DOCUMENT PASSAGE
My DH's father was absent for many years during his upbringing. He had a 'Big Brother' through a mentor program and it helped him tremendously. Perhaps there is a Big Brother program in your brother's region.

mrschica
05-21-2008, 07:43 AM
Thanks so much for your insight ladies, truly, I agree with every word.

I talked to my mom and she said she's noticed that my brother loves to spend time with my sisters fiance (they've been together 3 years already) so maybe they can work something out to have one-on-one time. She also said that when my uncle from Kentucky calls, my brother always runs to the phone to talk to him, so she's going to see if my uncle can set up a schedule where he calls him on a regular basis and they can send emails to each other.

I'm going to see if she can do even better than that and hook him up with a mentor program. I myself had a mentor in high school who was a real gem and so I know the value of having one.

I do feel that he shouldn't be getting lectured with the idea that just because he's a gifted and talented child that he has the emotional capacity to cope with all of the difficult changes in his life like losing his father.

EXERCISE 1
Print, word for word, the part of the forum thread starting with "My DH's father" and going on through "with every word.".
EXERCISE 2
According to the forum thread, how long have the sister and her fiance been together?

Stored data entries
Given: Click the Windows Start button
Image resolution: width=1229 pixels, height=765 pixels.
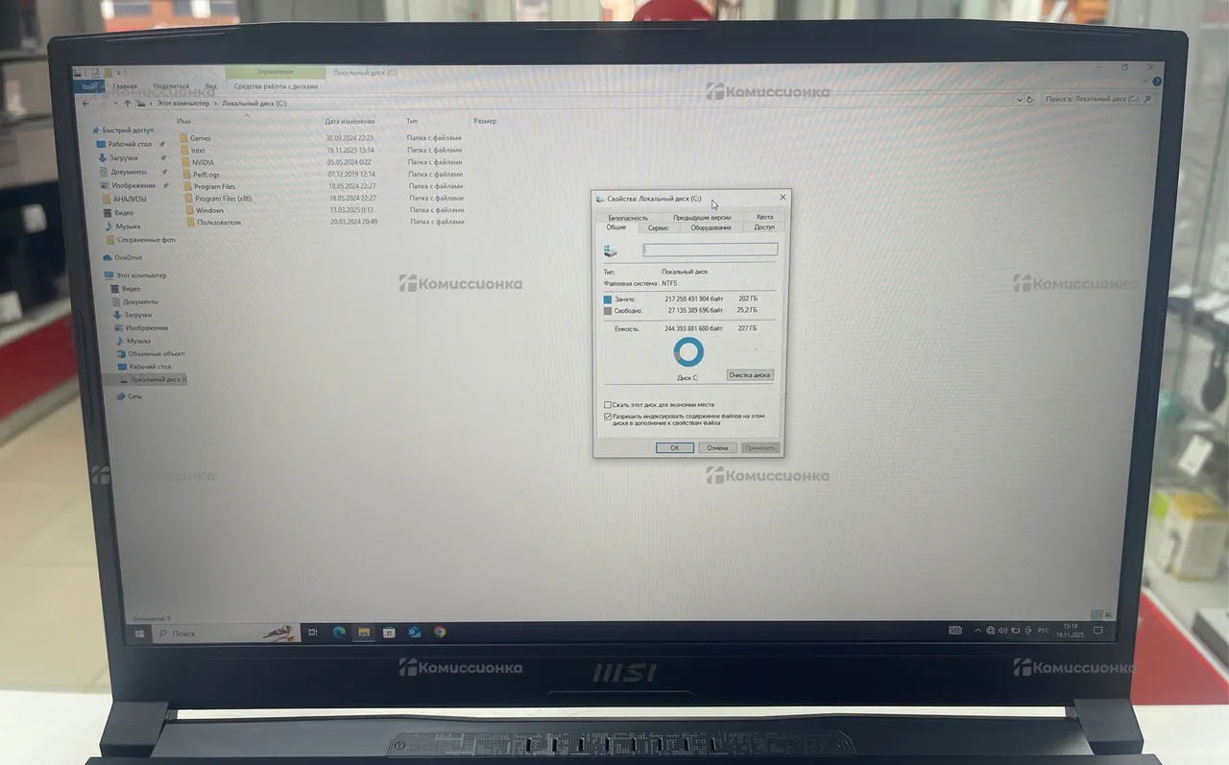Looking at the screenshot, I should pos(140,634).
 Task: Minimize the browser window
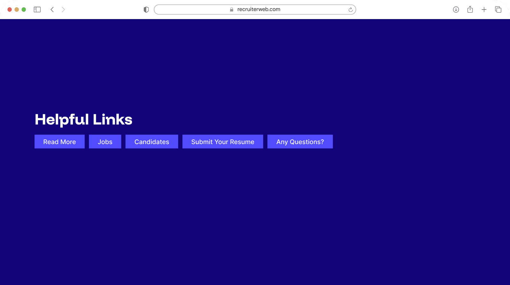click(x=17, y=10)
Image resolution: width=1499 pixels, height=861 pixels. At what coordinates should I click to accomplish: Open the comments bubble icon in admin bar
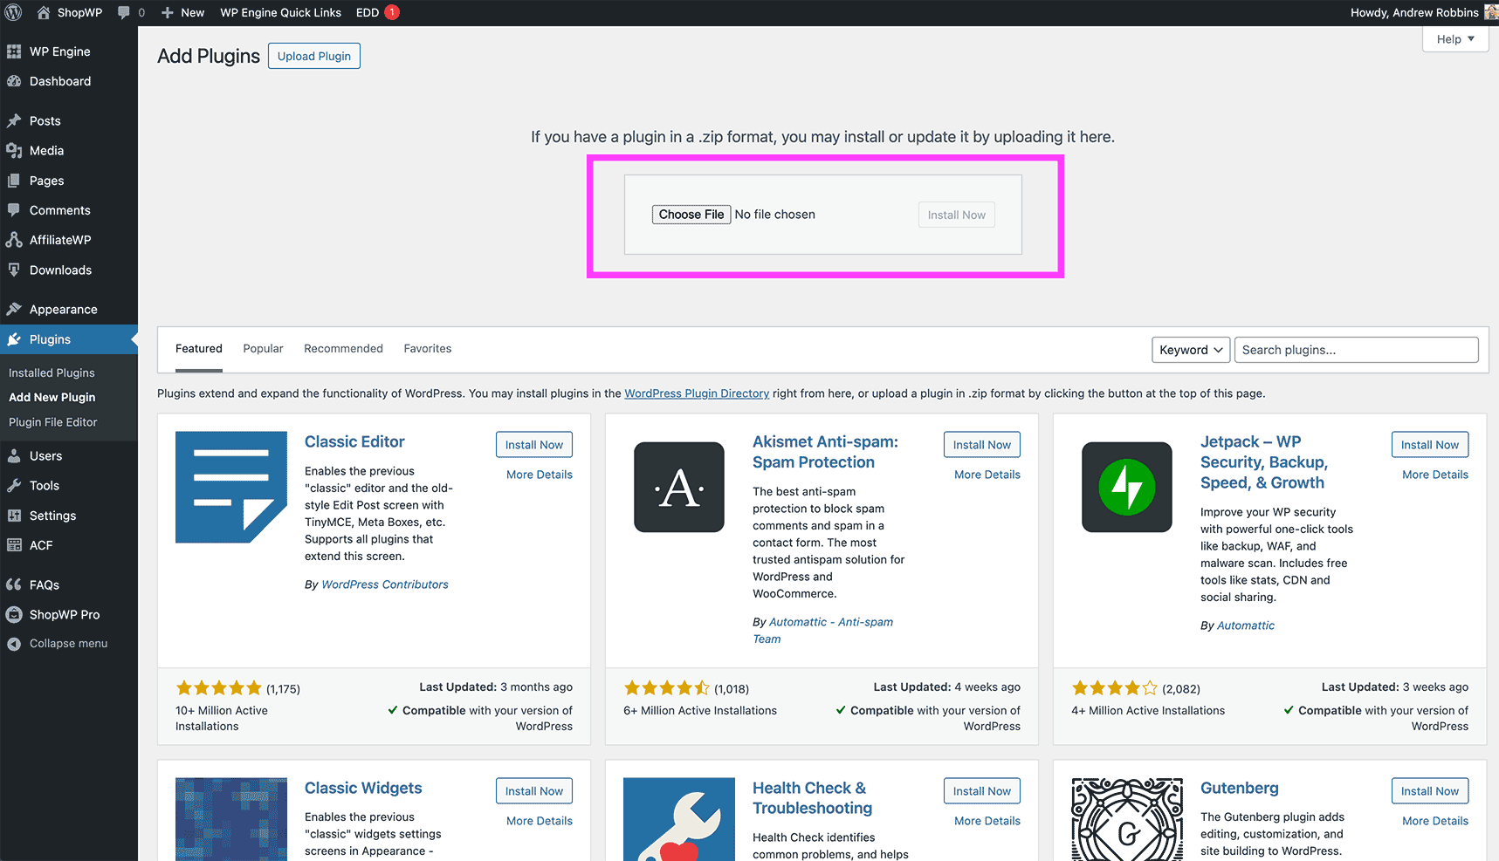[x=124, y=12]
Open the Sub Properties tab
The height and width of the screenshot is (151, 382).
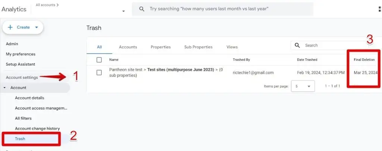(198, 47)
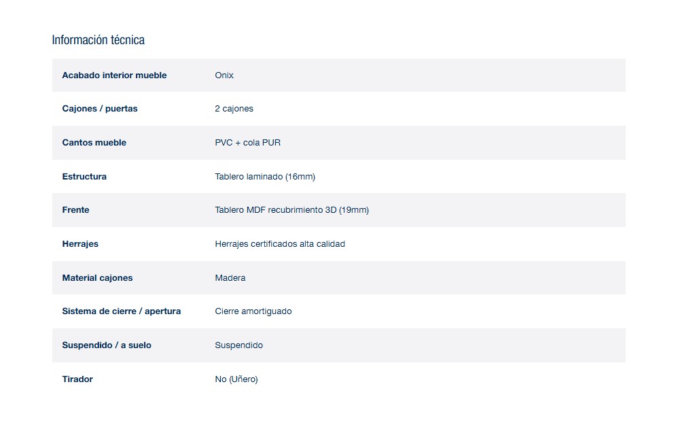
Task: Click the "Cantos mueble" label
Action: click(94, 143)
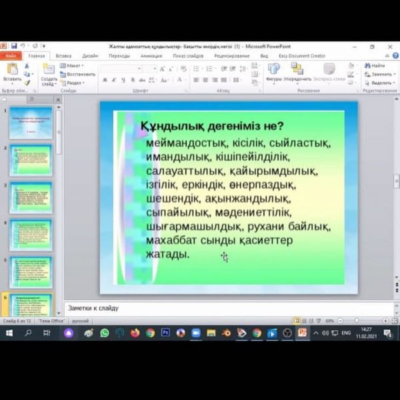The image size is (400, 400).
Task: Click the Save icon in quick access toolbar
Action: coord(14,46)
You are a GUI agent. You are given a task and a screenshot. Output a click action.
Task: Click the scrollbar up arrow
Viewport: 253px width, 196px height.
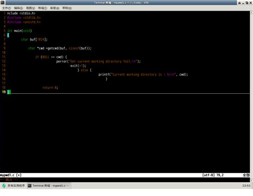pyautogui.click(x=251, y=12)
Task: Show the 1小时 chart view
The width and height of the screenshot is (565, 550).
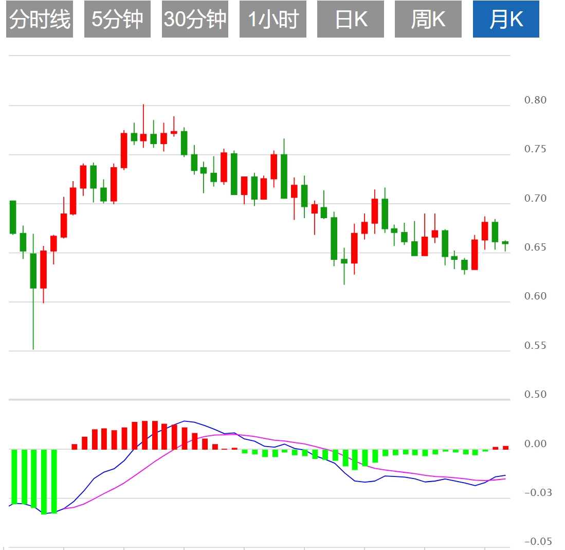Action: 272,20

ANSWER BOX 1
My DH's father was absent for many years during his upbringing. He had a 'Big Brother' through a mentor program and it helped him tremendously. Perhaps there is a Big Brother program in your brother's region.

mrschica
05-21-2008, 07:43 AM
Thanks so much for your insight ladies, truly, I agree with every word.

ANSWER BOX 2
They have been together three years.